→ **Brief**:
For this exercise, return all the data exactly as it stands.

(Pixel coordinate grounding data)
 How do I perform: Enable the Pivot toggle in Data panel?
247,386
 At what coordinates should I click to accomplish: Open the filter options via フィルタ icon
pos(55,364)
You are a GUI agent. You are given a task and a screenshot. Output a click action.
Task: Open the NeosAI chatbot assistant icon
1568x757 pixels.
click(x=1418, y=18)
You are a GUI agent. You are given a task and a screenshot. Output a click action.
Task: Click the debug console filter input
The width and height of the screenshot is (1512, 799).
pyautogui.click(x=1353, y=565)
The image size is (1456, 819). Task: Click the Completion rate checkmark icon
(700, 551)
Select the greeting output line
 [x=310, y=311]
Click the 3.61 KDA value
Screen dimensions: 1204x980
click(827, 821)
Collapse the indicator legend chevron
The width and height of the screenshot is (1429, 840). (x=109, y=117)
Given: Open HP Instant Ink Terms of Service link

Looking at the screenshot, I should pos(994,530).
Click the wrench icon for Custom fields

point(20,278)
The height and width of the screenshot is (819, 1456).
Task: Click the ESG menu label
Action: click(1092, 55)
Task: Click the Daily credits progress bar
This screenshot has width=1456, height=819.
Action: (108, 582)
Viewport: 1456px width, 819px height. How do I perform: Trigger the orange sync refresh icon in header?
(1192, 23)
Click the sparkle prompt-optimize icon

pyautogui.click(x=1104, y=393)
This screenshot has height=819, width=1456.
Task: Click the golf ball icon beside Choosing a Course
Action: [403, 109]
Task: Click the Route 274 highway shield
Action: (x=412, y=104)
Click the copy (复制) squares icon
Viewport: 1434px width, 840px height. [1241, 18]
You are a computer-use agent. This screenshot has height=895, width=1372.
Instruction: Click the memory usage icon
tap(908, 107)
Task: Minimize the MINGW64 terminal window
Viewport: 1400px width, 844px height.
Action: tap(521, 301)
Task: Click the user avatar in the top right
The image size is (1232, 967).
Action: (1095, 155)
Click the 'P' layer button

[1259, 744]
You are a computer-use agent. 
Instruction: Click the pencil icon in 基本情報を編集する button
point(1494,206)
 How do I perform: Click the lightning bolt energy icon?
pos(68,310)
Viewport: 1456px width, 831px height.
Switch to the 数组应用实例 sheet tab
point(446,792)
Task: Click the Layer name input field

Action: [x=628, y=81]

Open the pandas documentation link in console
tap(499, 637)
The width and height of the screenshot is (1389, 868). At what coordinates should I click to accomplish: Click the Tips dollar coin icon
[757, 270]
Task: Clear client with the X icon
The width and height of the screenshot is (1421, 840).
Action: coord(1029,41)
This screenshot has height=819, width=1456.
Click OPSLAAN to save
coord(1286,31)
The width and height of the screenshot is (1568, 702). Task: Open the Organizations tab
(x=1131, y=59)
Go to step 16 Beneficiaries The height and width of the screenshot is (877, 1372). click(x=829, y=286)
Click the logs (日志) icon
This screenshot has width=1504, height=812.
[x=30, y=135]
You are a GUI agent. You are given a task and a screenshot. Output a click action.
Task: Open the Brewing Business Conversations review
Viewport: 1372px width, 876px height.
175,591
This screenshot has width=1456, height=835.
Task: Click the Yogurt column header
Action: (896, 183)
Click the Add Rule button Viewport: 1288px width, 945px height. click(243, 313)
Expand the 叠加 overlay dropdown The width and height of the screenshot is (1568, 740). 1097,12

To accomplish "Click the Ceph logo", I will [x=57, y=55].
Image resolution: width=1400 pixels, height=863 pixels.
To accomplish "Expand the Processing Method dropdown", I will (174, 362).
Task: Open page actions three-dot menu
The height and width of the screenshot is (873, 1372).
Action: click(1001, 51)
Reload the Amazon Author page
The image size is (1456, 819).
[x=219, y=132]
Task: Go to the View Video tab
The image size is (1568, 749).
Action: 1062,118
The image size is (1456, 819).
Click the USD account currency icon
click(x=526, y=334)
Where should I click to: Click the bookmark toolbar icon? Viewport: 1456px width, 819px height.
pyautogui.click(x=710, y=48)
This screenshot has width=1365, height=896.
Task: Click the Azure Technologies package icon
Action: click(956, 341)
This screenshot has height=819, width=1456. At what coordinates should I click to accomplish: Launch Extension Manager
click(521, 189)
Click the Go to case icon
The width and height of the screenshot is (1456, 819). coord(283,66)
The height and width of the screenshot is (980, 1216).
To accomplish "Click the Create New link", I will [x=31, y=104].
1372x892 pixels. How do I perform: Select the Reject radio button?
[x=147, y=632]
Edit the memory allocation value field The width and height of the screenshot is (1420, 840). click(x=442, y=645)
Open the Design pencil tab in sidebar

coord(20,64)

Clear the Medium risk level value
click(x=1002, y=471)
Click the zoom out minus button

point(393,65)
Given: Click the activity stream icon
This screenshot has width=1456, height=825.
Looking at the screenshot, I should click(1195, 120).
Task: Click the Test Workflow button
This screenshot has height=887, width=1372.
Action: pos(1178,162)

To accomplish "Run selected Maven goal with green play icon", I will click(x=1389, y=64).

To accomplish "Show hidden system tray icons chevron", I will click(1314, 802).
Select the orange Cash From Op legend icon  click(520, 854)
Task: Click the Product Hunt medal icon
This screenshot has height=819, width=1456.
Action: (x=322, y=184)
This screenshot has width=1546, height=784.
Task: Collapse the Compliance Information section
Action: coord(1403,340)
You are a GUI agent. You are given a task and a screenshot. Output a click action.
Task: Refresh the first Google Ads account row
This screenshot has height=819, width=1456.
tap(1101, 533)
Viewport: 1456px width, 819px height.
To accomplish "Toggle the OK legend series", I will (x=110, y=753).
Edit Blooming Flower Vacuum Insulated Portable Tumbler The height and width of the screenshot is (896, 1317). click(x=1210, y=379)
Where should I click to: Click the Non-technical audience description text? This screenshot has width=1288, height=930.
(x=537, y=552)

→ **Completed exercise**:
 How do I perform: Enable the Pivot toggle in Data panel?
247,386
 At what coordinates should I click to accomplish: Open the filter options via フィルタ icon
pos(55,364)
You are a GUI agent. You are given a task and a screenshot. Output a click action.
Task: Open the NeosAI chatbot assistant icon
1568x757 pixels.
click(x=1418, y=18)
You are a GUI agent. You are given a task and a screenshot. Output a click action.
Task: Click the debug console filter input
The width and height of the screenshot is (1512, 799).
pyautogui.click(x=1353, y=565)
The image size is (1456, 819). Task: Click the Completion rate checkmark icon
(700, 551)
Select the greeting output line
 [x=310, y=311]
Click the 3.61 KDA value
Screen dimensions: 1204x980
click(827, 821)
Collapse the indicator legend chevron
The width and height of the screenshot is (1429, 840). (x=109, y=117)
Given: Open HP Instant Ink Terms of Service link

Looking at the screenshot, I should pos(994,530).
Click the wrench icon for Custom fields

point(20,278)
The height and width of the screenshot is (819, 1456).
Task: Click the ESG menu label
Action: click(1092, 55)
Task: Click the Daily credits progress bar
This screenshot has width=1456, height=819.
Action: (108, 582)
Viewport: 1456px width, 819px height. How do I perform: Trigger the orange sync refresh icon in header?
(1192, 23)
Click the sparkle prompt-optimize icon

pyautogui.click(x=1104, y=393)
This screenshot has height=819, width=1456.
Task: Click the golf ball icon beside Choosing a Course
Action: [403, 109]
Task: Click the Route 274 highway shield
Action: (x=412, y=104)
Click the copy (复制) squares icon
Viewport: 1434px width, 840px height. [1241, 18]
You are a computer-use agent. This screenshot has height=895, width=1372.
Instruction: Click the memory usage icon
tap(908, 107)
Task: Minimize the MINGW64 terminal window
Viewport: 1400px width, 844px height.
Action: tap(521, 301)
Task: Click the user avatar in the top right
The image size is (1232, 967).
Action: (1095, 155)
Click the 'P' layer button

[1259, 744]
You are a computer-use agent. 
Instruction: Click the pencil icon in 基本情報を編集する button
point(1494,206)
 How do I perform: Click the lightning bolt energy icon?
pos(68,310)
Viewport: 1456px width, 831px height.
Switch to the 数组应用实例 sheet tab
point(446,792)
Task: Click the Layer name input field

Action: [x=628, y=81]

Open the pandas documentation link in console
tap(499, 637)
The width and height of the screenshot is (1389, 868). At what coordinates should I click to accomplish: Click the Tips dollar coin icon
[757, 270]
Task: Clear client with the X icon
The width and height of the screenshot is (1421, 840).
Action: coord(1029,41)
This screenshot has height=819, width=1456.
Click OPSLAAN to save
coord(1286,31)
The width and height of the screenshot is (1568, 702). Task: Open the Organizations tab
(x=1131, y=59)
Go to step 16 Beneficiaries The height and width of the screenshot is (877, 1372). click(x=829, y=286)
Click the logs (日志) icon
This screenshot has width=1504, height=812.
[x=30, y=135]
You are a GUI agent. You are given a task and a screenshot. Output a click action.
Task: Open the Brewing Business Conversations review
Viewport: 1372px width, 876px height.
175,591
This screenshot has width=1456, height=835.
Task: Click the Yogurt column header
Action: (896, 183)
Click the Add Rule button Viewport: 1288px width, 945px height. click(243, 313)
Expand the 叠加 overlay dropdown The width and height of the screenshot is (1568, 740). 1097,12

To accomplish "Click the Ceph logo", I will [x=57, y=55].
Image resolution: width=1400 pixels, height=863 pixels.
To accomplish "Expand the Processing Method dropdown", I will (174, 362).
Task: Open page actions three-dot menu
The height and width of the screenshot is (873, 1372).
Action: click(1001, 51)
Reload the Amazon Author page
The image size is (1456, 819).
[x=219, y=132]
Task: Go to the View Video tab
The image size is (1568, 749).
Action: 1062,118
The image size is (1456, 819).
Click the USD account currency icon
click(x=526, y=334)
Where should I click to: Click the bookmark toolbar icon? Viewport: 1456px width, 819px height.
pyautogui.click(x=710, y=48)
This screenshot has width=1365, height=896.
Task: Click the Azure Technologies package icon
Action: click(956, 341)
This screenshot has height=819, width=1456. At what coordinates should I click to accomplish: Launch Extension Manager
click(521, 189)
Click the Go to case icon
The width and height of the screenshot is (1456, 819). coord(283,66)
The height and width of the screenshot is (980, 1216).
To accomplish "Click the Create New link", I will [x=31, y=104].
1372x892 pixels. How do I perform: Select the Reject radio button?
[x=147, y=632]
Edit the memory allocation value field The width and height of the screenshot is (1420, 840). click(x=442, y=645)
Open the Design pencil tab in sidebar

coord(20,64)

Clear the Medium risk level value
click(x=1002, y=471)
Click the zoom out minus button

point(393,65)
Given: Click the activity stream icon
This screenshot has width=1456, height=825.
Looking at the screenshot, I should click(1195, 120).
Task: Click the Test Workflow button
This screenshot has height=887, width=1372.
Action: pos(1178,162)

To accomplish "Run selected Maven goal with green play icon", I will click(x=1389, y=64).

To accomplish "Show hidden system tray icons chevron", I will click(1314, 802).
Select the orange Cash From Op legend icon  click(520, 854)
Task: Click the Product Hunt medal icon
This screenshot has height=819, width=1456.
Action: (x=322, y=184)
This screenshot has width=1546, height=784.
Task: Collapse the Compliance Information section
Action: coord(1403,340)
You are a GUI agent. You are given a task and a screenshot. Output a click action.
Task: Refresh the first Google Ads account row
This screenshot has height=819, width=1456.
tap(1101, 533)
Viewport: 1456px width, 819px height.
To accomplish "Toggle the OK legend series", I will (x=110, y=753).
Edit Blooming Flower Vacuum Insulated Portable Tumbler The height and width of the screenshot is (896, 1317). click(x=1210, y=379)
Where should I click to: Click the Non-technical audience description text? This screenshot has width=1288, height=930.
(x=537, y=552)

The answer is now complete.